Genital warts are soft skin-colored bumps in the genital or pubic area. Sometimes they cluster together and can cause itching or discomfort. They can also cause bleeding during intercourse.

  • Women: Genital warts can be in the vulva, the vagina and the area between the vagina and the anus.
  • Men: Genital warts can be on the tip or shaft of the penis, on the scrotum or the anus.
  • Women and Men: Genital warts can also be found in the mouth or throat of an individual who has had oral sexual contact with an infected person.

How Are Genital Warts Diagnosed?

If you have any suspicious lesions, you should contact your dermatologist. Your dermatologist can often help evaluate external lesions the groin or peri-anal area. Women with genital warts should also follow with their gynecologist for further evaluation of their cervix, as some strains of genital warts can increase the risk of cervical cancer.

Can Genital Warts Cause Cancer?

A few strains of genital warts have been linked to cervical cancer. A pelvic Pap test can determine if you have a cancer-causing human papilloma virus. This is often performed by a gynecologist, which is why it’s important for women with genital warts to also follow with their gynecologist for further evaluation and regular screening.

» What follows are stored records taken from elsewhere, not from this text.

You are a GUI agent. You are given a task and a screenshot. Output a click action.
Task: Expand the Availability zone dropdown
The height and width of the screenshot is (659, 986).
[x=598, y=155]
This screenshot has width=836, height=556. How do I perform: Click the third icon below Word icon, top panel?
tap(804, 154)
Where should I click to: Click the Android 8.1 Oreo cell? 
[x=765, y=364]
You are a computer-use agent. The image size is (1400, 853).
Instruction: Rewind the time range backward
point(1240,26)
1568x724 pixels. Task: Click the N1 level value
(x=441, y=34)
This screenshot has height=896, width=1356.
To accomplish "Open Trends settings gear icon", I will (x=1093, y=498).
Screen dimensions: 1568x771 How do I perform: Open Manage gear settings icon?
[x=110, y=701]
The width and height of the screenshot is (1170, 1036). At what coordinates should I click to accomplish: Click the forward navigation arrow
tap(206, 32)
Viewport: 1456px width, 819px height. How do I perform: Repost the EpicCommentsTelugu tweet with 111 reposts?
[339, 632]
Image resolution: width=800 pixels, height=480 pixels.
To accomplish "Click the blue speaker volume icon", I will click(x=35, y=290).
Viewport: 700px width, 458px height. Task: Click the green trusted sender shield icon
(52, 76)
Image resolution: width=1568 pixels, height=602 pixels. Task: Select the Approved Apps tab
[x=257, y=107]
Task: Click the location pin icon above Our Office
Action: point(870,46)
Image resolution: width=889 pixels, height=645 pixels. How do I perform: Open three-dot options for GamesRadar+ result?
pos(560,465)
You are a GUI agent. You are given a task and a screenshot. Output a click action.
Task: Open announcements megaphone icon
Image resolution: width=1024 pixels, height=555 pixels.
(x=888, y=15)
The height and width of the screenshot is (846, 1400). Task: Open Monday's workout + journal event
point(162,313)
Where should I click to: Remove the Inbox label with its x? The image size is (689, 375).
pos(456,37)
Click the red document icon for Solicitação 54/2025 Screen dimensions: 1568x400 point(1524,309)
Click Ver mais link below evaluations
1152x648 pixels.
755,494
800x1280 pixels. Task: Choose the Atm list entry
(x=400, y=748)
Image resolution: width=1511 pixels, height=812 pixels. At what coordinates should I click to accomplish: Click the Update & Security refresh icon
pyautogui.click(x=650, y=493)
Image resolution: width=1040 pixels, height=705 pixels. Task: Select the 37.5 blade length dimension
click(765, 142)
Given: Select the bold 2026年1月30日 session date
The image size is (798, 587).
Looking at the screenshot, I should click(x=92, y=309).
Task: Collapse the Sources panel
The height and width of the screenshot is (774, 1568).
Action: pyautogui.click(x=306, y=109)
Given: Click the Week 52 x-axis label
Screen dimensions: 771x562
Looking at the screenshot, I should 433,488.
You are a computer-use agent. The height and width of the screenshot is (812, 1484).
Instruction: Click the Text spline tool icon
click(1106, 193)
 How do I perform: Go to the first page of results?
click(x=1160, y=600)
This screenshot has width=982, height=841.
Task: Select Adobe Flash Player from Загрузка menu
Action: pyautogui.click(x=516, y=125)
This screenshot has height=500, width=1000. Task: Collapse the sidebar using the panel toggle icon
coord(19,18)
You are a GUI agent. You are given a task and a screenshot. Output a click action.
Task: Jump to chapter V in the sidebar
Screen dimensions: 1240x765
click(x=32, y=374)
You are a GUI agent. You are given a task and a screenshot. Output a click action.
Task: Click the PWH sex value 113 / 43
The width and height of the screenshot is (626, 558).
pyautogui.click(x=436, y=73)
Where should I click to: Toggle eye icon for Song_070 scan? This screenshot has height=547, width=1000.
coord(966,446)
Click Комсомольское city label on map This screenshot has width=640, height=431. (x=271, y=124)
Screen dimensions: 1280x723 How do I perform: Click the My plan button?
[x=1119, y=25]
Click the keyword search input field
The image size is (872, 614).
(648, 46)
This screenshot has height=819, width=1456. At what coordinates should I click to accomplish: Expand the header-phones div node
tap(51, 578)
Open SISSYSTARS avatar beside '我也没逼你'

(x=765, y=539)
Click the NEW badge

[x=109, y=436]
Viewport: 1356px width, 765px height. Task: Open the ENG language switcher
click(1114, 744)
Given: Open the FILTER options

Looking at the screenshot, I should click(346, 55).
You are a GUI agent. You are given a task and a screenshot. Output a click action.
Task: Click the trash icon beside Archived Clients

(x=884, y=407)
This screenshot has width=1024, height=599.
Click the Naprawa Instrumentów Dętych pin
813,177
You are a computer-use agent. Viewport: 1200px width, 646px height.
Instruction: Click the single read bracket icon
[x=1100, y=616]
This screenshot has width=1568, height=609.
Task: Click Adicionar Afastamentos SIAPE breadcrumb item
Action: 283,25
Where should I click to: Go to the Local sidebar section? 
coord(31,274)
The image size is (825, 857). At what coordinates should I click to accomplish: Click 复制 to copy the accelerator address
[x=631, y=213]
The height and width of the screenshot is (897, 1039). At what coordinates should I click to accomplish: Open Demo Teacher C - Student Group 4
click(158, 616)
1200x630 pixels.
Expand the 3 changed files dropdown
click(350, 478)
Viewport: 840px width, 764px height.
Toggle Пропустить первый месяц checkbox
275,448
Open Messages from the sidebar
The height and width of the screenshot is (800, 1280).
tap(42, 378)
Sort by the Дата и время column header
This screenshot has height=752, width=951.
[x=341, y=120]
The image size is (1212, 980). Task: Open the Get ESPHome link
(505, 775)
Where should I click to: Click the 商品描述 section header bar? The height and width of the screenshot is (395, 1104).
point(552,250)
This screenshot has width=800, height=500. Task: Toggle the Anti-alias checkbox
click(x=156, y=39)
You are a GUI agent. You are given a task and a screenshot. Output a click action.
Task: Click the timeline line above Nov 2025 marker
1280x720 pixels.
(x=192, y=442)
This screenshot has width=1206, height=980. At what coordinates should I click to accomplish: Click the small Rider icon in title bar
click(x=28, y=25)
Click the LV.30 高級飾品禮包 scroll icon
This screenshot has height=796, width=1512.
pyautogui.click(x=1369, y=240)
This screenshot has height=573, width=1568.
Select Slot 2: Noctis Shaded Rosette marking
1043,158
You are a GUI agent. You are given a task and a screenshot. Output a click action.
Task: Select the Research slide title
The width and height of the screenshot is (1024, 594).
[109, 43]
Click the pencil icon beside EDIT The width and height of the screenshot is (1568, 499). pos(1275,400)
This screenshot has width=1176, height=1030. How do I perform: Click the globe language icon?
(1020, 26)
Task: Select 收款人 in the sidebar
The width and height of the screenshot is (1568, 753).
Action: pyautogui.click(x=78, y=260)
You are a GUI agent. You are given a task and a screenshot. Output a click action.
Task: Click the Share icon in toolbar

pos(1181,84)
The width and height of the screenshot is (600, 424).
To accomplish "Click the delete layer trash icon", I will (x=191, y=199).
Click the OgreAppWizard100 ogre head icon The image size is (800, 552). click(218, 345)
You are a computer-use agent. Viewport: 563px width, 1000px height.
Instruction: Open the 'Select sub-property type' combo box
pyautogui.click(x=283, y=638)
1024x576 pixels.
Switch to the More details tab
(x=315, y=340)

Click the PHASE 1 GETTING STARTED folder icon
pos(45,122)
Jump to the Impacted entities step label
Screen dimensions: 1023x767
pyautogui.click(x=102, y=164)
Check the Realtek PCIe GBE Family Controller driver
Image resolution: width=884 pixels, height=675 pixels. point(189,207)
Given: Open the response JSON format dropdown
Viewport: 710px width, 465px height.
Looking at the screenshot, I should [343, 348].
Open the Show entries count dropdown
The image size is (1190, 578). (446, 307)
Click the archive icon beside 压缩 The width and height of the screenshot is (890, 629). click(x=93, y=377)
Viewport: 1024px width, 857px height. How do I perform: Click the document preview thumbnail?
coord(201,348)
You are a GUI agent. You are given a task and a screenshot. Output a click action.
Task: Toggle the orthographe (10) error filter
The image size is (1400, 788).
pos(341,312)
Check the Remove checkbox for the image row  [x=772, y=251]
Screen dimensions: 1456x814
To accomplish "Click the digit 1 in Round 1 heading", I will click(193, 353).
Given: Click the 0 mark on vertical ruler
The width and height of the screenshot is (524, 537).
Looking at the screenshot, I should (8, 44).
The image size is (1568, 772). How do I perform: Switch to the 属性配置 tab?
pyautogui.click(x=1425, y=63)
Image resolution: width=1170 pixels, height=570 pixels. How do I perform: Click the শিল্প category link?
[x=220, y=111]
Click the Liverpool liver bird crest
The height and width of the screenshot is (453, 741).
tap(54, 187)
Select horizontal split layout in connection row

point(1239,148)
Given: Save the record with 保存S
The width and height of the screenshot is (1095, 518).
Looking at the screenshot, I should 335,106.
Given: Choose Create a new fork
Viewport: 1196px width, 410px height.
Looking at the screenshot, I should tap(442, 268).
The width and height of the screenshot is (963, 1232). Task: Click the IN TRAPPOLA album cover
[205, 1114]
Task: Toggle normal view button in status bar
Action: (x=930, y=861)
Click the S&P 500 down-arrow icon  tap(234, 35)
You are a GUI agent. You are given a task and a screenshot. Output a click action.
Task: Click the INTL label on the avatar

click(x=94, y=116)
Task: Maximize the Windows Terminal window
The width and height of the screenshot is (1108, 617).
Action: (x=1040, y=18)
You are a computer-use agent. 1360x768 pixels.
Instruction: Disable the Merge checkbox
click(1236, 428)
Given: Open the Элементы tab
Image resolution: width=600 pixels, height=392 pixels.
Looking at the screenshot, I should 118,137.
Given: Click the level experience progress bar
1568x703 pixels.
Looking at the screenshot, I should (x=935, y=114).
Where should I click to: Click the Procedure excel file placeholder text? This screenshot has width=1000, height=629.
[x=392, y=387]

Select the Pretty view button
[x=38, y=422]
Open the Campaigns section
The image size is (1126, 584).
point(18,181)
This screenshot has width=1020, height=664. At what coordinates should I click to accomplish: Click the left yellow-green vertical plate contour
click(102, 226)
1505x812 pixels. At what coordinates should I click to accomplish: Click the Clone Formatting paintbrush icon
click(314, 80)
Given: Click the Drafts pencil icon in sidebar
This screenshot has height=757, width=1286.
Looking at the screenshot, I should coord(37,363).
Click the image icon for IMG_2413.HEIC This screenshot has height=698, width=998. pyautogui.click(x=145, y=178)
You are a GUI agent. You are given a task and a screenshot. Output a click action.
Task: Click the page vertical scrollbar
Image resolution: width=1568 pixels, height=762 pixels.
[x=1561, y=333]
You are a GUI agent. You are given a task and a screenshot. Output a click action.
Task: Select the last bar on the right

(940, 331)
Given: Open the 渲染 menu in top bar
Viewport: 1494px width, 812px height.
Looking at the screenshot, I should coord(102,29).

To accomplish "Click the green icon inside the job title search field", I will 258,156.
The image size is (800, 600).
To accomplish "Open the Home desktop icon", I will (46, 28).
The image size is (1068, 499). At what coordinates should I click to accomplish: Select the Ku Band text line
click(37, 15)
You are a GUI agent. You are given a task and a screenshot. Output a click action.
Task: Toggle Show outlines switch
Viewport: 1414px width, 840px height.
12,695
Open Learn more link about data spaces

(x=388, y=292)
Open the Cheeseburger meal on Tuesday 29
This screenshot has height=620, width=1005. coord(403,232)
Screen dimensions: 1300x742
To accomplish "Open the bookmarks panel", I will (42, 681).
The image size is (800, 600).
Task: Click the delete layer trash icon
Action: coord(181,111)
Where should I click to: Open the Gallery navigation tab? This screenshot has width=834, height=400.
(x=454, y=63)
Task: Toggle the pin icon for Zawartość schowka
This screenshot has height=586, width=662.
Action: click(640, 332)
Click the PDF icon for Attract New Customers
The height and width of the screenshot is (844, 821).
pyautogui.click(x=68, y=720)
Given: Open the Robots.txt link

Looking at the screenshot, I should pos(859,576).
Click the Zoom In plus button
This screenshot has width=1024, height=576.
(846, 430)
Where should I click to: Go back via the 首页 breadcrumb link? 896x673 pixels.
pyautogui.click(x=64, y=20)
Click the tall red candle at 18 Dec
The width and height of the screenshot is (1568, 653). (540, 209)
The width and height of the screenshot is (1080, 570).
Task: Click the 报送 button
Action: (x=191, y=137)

How are Genital Warts Treated?

Do not treat genital warts with over-the-counter wart removers. Your dermatologist may suggest:

  • Imiquimod: A cream that helps genital warts by boosting the immune system. Often results some redness and irritation during treatment.
  • Podophyllin: A plant-based substance that your dermatologist applies to destroy genital warts.
  • Cryotherapy or Cryosurgery: Common office procedure in which liquid nitrogen is used to “freeze” and destroy the affected skin. Treatment often results in blisters which gradually crust and heal in 2-3 weeks. Warts may require a few treatments with liquid nitrogen before complete resolution.
  • Surgery or Excision: The lesion is anesthetized and surgically excised. This procedure is often reserved for larger or harder to treat warts.

Women with genital warts should also follow with their gynecologist for further evaluation.